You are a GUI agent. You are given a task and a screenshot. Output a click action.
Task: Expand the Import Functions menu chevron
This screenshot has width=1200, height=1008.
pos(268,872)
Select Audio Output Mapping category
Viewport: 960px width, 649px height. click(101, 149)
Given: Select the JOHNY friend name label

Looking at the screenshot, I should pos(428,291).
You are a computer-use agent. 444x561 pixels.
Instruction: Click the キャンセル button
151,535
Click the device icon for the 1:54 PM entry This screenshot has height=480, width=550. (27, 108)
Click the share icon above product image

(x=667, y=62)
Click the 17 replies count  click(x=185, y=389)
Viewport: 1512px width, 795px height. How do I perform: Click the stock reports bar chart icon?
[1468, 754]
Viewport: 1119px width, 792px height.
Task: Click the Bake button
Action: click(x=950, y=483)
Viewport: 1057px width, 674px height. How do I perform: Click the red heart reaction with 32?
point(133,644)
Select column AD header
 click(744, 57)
__________
Among the entries above, how many lines contain the string "agent"? Only the number should be given.

_RESULT OF THE TASK_
2